And Just Like That, Season 2

By Joanna Langfield
You can’t say this season doesn’t start off with a bang. Just like that, we get to watch as most of those iconic ladies have some super steamy sex. Which, after all, is a rather on brand reminder the origins of all this were a book and series that wasn’t called Sex and the City for nothing.
Picking up a bit after where the disastrous first chapter of this sequel began, we now get to tag along as Cynthia Nixon explores the facets of Miranda’s newfound sexuality, Kristin Davis wonders if being supermom is enough and Sarah Jessica Parker’s Carrie begins to peek out of her sudden widowhood’s depression. The wonderful actors Sara Ramirez, Karen Pittman, Sarita Choudhury, Mario Cantone and Nicole Ari Parker add color. Yes, take that as you will. These actors bring a necessary vibrancy to the ever-spinning original wheel but also its pretty hard to ignore the fact that each is a person of color, orientation and, in Ramirez’s case, non- binary. The fact that their casting feels very deliberate is not their fault and shouldn’t detract from their work. But yeah, it kind of does.
But they aren’t the only ones laden with PC yokes.
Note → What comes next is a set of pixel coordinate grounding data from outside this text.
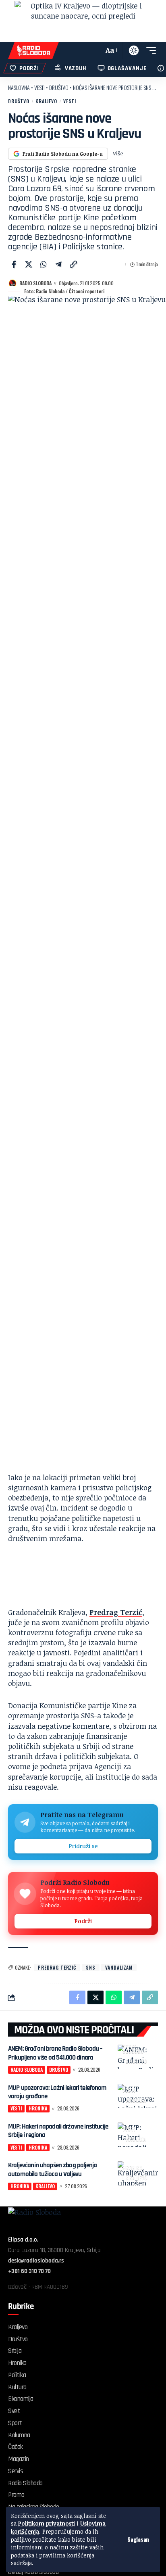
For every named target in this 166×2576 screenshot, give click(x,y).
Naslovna (19, 87)
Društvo (58, 87)
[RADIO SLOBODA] (33, 50)
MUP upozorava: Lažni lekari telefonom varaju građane (57, 2092)
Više (118, 153)
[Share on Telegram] (58, 264)
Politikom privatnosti (46, 2523)
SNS (90, 1967)
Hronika (136, 2100)
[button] (138, 2539)
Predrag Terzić (115, 1612)
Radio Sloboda (35, 283)
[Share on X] (28, 264)
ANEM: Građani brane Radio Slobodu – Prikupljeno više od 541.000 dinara (55, 2053)
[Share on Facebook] (13, 264)
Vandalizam (119, 1967)
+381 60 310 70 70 (29, 2271)
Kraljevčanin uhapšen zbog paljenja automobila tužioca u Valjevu (52, 2169)
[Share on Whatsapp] (43, 264)
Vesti (39, 87)
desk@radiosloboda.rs (36, 2261)
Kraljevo (46, 101)
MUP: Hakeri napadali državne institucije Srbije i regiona (58, 2130)
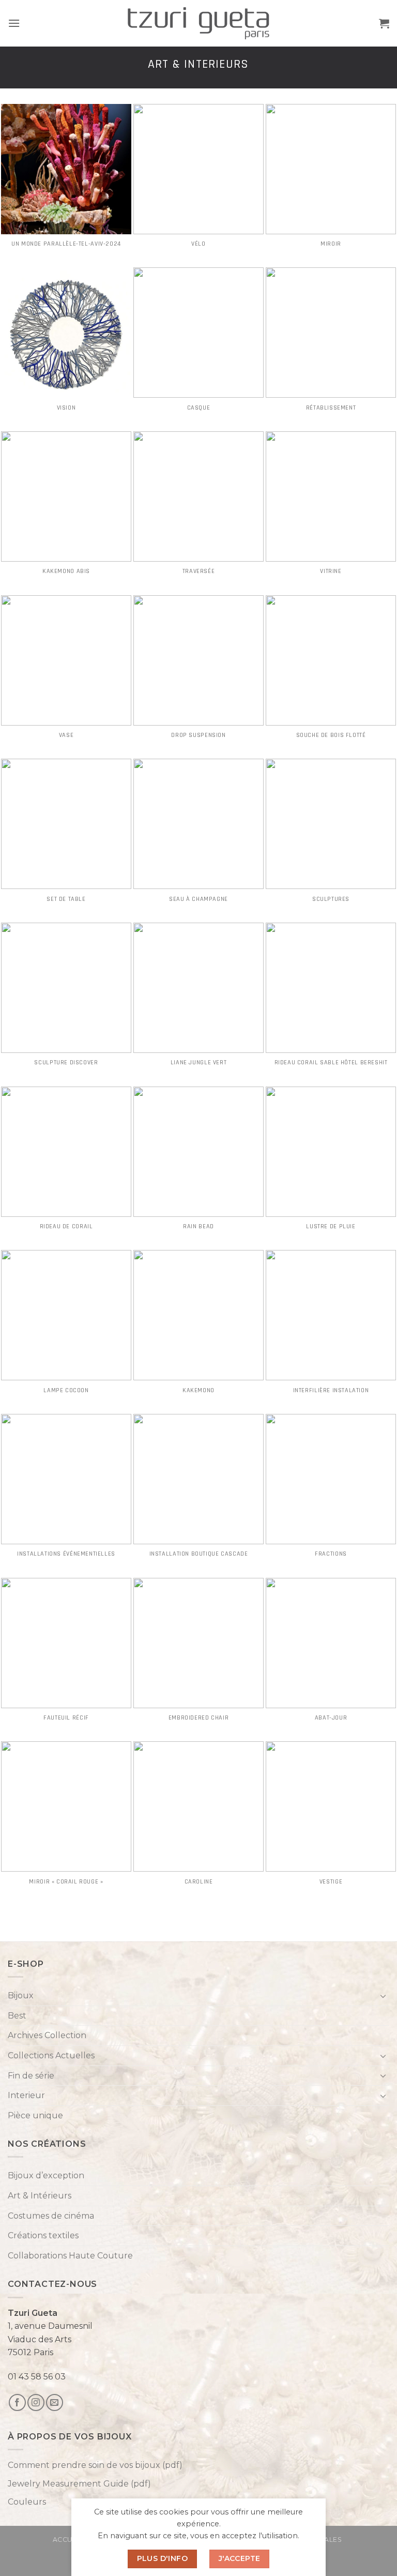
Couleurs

Everybody has their load to bear, whether it’s of sexual, societal or “that’s what life can do to you”. Some of the episodes are, happily, poignant and still, occasionally, funny. Some feel as if they are just trying too hard.
In the episodes sent to critics, we do not get to see Samantha rejoin the group. But we do get to enjoy Aiden Quinn come back the man Carrie never forgot. (Neither did some of the rest of us) Yes, there are life lessons. There’s also lots of lunching, fabulous apartments and even better clothes. And sex. In a city that sure looks pretty swell.